- _Available records_

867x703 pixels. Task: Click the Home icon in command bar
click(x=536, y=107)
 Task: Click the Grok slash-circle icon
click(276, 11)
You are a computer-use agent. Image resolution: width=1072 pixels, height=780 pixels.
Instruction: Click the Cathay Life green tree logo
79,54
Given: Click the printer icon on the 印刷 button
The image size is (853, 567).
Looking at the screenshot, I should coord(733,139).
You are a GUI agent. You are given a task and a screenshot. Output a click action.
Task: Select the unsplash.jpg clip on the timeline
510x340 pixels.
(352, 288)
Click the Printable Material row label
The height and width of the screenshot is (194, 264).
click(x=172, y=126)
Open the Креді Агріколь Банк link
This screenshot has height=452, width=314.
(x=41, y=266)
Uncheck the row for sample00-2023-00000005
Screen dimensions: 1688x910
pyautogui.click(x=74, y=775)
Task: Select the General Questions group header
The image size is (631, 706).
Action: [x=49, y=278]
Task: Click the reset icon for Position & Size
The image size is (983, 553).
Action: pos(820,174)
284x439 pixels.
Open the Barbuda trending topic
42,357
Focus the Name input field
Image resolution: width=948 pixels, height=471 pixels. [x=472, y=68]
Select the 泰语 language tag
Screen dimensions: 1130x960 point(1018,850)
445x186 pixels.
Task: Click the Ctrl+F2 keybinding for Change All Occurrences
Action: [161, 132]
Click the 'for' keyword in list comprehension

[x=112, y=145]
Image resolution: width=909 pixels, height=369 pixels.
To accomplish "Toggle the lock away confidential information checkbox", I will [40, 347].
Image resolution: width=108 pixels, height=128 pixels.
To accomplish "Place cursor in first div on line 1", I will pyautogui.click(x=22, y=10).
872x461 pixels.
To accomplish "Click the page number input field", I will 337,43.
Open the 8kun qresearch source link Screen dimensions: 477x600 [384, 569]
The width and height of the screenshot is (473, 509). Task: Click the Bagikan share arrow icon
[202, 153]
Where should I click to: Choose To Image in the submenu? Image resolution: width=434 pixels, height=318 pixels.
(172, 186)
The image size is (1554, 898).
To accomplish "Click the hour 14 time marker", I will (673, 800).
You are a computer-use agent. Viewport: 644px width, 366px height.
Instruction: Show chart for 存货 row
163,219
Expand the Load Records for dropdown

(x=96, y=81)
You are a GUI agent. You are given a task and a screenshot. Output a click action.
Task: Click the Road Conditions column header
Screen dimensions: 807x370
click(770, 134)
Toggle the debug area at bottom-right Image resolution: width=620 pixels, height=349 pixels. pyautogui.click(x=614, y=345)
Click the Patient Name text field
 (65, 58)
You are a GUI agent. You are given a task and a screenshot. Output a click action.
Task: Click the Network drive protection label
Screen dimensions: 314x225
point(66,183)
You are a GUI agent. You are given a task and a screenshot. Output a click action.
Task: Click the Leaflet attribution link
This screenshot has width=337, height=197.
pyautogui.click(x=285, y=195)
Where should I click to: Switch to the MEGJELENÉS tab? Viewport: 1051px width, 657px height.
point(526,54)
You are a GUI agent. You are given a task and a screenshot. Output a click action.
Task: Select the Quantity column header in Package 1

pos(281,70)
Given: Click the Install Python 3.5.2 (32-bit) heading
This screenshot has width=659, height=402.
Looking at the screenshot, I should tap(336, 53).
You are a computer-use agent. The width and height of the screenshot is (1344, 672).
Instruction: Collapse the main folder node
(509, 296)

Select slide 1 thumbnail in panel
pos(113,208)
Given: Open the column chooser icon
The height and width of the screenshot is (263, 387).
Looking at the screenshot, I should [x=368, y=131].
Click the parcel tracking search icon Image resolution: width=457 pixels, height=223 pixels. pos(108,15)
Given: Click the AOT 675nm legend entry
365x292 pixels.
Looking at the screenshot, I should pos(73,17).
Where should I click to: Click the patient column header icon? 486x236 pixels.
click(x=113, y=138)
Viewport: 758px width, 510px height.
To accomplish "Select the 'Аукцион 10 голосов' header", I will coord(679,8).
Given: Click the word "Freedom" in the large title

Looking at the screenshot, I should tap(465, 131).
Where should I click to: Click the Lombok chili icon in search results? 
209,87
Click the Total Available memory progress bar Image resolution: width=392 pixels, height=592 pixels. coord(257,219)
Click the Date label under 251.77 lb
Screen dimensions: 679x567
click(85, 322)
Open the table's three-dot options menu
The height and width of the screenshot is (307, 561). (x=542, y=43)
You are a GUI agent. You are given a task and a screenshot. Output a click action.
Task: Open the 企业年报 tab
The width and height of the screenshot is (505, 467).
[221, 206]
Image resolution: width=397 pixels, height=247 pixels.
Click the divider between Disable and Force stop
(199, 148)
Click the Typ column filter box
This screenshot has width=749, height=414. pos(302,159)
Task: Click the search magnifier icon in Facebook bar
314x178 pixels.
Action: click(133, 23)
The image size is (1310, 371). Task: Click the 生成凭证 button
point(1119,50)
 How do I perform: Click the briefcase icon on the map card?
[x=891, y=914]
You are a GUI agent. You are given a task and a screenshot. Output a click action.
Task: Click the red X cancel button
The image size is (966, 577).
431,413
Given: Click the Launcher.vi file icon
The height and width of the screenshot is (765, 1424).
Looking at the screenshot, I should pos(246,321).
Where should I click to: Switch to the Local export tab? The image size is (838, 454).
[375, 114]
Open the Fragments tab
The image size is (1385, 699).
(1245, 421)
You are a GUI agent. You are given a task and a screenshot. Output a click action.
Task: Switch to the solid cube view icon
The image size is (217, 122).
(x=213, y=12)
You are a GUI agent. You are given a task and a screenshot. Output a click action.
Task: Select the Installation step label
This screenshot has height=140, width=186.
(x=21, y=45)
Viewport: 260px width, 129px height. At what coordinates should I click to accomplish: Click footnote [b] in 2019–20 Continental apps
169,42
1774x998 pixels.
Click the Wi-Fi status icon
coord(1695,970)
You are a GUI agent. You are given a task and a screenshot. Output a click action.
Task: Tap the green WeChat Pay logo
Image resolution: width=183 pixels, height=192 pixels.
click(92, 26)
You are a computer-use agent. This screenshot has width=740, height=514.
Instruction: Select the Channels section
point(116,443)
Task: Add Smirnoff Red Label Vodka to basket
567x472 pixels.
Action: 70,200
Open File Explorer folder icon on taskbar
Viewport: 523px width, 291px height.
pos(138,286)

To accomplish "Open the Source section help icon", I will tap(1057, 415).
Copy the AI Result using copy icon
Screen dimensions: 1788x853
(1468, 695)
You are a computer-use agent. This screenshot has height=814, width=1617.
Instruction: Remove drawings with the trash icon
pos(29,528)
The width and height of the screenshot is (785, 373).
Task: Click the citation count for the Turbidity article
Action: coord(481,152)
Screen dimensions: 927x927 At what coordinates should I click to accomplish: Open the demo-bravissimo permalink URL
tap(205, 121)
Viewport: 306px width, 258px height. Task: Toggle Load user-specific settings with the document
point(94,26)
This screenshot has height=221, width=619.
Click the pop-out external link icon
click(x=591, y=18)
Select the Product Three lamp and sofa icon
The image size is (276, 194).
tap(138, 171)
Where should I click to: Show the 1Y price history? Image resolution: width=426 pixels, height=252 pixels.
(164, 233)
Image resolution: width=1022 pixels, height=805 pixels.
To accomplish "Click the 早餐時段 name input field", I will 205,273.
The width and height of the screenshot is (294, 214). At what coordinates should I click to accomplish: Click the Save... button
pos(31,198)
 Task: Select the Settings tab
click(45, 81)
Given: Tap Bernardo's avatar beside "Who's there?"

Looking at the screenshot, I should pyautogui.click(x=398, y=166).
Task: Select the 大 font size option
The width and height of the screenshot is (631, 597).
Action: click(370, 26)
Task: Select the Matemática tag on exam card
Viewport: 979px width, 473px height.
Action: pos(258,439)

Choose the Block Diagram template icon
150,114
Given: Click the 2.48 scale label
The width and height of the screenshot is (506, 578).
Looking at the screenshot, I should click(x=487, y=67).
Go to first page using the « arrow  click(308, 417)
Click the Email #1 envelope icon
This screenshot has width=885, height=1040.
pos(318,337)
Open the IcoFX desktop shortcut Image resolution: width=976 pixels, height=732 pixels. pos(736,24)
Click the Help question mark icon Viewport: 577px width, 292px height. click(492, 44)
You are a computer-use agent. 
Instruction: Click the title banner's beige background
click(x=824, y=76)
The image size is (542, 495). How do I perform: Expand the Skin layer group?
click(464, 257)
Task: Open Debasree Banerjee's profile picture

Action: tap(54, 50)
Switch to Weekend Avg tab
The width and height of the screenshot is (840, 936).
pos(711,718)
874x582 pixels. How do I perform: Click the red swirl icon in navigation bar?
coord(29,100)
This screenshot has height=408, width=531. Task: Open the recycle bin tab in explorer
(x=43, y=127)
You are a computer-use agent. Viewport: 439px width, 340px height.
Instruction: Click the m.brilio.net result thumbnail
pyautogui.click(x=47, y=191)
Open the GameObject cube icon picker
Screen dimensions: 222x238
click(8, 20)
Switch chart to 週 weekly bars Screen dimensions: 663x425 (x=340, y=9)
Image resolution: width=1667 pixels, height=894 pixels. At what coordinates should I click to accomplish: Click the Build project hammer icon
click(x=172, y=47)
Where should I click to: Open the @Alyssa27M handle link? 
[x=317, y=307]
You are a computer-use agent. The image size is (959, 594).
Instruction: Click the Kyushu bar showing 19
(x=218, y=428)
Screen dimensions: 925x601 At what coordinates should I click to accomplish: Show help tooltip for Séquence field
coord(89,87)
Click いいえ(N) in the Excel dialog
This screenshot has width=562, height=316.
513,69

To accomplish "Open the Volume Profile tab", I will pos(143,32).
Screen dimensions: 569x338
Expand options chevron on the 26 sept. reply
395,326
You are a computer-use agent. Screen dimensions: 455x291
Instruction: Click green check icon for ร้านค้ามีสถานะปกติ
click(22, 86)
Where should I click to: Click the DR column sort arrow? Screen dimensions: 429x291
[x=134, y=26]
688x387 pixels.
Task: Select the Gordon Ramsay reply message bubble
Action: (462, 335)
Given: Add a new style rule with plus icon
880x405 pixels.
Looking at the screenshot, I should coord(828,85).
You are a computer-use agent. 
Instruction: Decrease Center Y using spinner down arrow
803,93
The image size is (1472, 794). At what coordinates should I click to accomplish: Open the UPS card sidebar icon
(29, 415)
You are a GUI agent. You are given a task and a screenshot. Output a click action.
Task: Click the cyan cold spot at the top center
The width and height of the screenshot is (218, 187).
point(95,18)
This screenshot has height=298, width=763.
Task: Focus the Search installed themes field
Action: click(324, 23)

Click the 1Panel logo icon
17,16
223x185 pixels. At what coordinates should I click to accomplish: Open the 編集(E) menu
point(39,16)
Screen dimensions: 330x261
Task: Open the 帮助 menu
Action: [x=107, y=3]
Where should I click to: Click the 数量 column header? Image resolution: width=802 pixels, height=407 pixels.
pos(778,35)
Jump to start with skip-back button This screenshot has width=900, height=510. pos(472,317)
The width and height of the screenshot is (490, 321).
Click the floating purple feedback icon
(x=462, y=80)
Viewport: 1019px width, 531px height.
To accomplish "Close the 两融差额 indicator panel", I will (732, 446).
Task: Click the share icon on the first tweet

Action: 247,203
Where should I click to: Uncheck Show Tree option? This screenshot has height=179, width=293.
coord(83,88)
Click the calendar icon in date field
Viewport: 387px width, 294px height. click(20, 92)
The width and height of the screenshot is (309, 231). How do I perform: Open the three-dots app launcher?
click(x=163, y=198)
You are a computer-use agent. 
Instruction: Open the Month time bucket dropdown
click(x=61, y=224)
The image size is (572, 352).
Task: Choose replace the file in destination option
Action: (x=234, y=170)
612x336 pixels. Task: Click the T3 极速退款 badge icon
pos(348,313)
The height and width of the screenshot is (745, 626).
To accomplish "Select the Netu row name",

- _Activity_
How many lines in the listing contain the word "cube"? Answer with the count and nothing else.

- _Reply_
2